Friday, June 5th was donut day. I guess Dunkin Donuts and Krispy Kreme were giving out free donuts that day. My hubby came home with donuts on his brain and a gluten free recipe in hand. (My hubby switched to a gluten free diet a few months ago and feels much better.) So last Saturday we decided to try to make some gluten free donuts. And who says gluten free/dairy free is no fun?!? Ha. We used this recipe. It's supposed to be for jelly donuts, but we used it for cake donuts. YUM. They turned out awesome. I haven't really had good donuts since I quit working when P was born. Patients would bring in some top notch donuts, guess to keep the nurses fat and happy. :) These ranked right up at the top. I could not tell they were gluten free. They just tasted like an awesome donut, coated with cinnamon and sugar. MMMMmmmmm so good.Since we have a little boy in the house, we decided to use cookie cutters for the donuts. Of course he chose a car, airplane, fire truck and fish. So that's what we made, along with some donut holes and regular donuts. We ended up with a lot of donuts. We actually froze most of them. We had a few this morning and they were just as good after being frozen. We'll definitely be making donuts again.

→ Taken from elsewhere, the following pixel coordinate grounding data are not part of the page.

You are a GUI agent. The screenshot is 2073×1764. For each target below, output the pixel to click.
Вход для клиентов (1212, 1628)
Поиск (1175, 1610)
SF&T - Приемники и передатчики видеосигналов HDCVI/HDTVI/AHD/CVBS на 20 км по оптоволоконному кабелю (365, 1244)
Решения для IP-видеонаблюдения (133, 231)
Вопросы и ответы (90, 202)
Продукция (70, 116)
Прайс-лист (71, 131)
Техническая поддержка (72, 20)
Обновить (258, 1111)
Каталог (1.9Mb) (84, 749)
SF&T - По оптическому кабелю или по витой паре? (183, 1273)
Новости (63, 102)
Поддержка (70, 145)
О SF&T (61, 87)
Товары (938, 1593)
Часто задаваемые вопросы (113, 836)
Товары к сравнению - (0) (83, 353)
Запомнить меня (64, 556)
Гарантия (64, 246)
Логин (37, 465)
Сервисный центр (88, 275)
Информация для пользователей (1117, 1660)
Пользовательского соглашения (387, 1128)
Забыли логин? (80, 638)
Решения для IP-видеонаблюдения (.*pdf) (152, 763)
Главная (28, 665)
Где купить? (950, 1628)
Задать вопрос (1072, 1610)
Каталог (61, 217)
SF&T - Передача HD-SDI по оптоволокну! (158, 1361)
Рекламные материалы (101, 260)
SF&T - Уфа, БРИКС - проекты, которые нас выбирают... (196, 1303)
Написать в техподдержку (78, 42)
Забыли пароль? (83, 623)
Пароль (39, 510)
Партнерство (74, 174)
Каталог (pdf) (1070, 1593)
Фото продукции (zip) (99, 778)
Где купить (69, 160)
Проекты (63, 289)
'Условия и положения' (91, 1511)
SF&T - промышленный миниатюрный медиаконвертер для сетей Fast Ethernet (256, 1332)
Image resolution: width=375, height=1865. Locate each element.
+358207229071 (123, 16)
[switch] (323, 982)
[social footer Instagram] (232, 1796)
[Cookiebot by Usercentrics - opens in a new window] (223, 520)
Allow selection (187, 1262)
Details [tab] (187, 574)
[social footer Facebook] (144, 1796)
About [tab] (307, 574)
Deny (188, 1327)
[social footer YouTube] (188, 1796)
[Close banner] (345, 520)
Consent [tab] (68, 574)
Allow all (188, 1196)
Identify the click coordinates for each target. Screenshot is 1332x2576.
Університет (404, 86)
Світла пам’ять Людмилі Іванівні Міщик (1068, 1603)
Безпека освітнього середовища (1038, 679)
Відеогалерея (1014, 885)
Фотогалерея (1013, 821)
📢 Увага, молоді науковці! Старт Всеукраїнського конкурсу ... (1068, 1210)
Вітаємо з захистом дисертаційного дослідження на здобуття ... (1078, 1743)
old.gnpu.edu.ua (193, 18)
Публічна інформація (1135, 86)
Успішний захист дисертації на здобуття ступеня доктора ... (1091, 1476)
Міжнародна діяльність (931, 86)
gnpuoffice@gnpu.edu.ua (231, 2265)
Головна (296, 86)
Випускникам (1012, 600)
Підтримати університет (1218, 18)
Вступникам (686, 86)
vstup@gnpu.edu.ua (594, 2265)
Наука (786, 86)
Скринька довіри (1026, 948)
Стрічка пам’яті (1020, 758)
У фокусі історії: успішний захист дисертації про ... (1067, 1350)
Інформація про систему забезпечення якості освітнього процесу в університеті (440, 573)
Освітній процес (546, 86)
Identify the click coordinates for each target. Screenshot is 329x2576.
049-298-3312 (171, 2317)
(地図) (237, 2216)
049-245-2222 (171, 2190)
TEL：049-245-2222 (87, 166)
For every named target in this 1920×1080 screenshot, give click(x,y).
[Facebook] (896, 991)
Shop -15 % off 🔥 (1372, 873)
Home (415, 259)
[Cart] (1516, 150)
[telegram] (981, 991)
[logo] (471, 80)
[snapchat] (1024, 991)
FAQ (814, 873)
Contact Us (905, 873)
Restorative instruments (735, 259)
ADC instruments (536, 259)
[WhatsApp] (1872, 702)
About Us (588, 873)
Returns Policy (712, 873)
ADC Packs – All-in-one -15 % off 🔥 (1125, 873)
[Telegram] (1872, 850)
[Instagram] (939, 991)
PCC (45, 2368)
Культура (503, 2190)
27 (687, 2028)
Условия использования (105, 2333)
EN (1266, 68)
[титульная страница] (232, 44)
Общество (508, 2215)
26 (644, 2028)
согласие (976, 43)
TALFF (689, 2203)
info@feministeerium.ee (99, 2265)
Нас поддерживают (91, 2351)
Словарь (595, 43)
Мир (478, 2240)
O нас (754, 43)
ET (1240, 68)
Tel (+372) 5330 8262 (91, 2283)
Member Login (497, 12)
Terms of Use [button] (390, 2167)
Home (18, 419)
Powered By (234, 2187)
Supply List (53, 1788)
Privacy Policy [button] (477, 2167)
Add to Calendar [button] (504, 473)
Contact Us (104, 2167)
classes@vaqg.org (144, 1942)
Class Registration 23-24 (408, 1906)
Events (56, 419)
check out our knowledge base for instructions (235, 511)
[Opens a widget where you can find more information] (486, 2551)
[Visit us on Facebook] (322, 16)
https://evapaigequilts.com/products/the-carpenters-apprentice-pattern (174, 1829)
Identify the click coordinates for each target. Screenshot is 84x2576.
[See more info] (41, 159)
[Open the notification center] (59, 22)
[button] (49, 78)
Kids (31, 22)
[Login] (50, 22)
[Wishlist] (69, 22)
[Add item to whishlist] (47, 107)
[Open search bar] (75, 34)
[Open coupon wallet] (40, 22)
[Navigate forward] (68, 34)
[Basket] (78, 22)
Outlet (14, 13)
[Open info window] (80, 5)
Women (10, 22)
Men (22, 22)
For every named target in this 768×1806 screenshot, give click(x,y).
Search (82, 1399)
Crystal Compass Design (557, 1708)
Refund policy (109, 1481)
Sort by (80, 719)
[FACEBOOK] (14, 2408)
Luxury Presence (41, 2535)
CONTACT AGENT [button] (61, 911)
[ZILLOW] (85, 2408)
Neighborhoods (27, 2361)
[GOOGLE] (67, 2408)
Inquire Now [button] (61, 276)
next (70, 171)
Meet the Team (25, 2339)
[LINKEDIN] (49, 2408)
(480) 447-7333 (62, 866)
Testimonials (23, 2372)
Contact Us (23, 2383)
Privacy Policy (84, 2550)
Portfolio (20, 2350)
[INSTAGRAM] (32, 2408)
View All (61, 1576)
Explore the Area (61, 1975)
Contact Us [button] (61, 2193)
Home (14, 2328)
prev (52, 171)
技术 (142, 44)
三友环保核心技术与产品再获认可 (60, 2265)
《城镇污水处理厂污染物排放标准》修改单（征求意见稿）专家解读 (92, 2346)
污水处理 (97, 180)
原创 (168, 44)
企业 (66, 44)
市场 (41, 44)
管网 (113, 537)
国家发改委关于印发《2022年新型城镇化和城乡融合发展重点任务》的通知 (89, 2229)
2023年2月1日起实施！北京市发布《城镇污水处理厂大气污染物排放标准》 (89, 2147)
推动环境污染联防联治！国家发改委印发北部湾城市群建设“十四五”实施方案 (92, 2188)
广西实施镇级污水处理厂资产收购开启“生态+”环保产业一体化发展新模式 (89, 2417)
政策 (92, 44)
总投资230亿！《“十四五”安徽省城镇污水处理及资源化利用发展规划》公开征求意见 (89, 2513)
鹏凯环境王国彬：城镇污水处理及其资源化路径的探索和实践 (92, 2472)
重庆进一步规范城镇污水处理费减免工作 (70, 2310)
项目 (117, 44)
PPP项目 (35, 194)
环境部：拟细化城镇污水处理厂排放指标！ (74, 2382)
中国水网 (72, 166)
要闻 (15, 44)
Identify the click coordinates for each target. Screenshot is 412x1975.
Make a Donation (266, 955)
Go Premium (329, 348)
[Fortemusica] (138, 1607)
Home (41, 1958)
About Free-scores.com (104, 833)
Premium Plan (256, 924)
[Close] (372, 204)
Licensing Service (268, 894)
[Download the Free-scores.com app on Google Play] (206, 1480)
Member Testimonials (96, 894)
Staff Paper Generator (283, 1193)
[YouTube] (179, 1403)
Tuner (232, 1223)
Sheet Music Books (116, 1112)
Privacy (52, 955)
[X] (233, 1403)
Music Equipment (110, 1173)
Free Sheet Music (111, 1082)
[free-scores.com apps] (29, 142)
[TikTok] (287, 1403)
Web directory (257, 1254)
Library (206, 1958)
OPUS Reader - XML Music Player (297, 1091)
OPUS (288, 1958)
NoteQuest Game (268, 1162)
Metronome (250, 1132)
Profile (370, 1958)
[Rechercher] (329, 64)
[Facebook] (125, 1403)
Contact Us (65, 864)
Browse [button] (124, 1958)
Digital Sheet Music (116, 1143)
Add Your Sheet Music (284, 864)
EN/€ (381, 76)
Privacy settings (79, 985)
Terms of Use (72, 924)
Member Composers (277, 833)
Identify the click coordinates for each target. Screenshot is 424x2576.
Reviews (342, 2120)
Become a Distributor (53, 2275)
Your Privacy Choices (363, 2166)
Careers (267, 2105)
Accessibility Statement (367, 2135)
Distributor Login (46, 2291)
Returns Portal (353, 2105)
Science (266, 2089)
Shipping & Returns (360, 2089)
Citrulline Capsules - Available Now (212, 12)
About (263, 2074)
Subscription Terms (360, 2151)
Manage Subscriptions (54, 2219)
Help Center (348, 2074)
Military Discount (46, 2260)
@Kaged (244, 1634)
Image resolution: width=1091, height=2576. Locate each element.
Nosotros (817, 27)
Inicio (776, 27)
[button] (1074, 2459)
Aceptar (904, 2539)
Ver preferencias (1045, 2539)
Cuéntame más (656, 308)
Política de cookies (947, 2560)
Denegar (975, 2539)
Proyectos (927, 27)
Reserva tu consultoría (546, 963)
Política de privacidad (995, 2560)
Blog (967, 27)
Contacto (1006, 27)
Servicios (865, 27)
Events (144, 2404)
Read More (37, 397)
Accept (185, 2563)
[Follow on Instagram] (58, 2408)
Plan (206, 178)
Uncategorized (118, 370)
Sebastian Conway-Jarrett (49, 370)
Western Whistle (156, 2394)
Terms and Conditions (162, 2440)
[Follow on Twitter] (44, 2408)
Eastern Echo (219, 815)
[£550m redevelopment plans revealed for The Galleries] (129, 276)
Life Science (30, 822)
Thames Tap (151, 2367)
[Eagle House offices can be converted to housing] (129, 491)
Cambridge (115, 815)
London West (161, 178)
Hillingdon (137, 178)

Here are the changes I made to make these dairy free. For the buttermilk, I used 2 cups almond milk and 2 tablespoons of apple cider vinegar. For the butter, you can use any butter substitute or shortening.

Here's some pics for you to drool over. ;)



Ever see an airplane donut? Neither had I.







The car donut






And the fish. No pictures of the fire truck, cuz it ended up looking a little weird. Hard to tell what it was supposed to be.


Mmmmmmm think I'll go eat a donut now.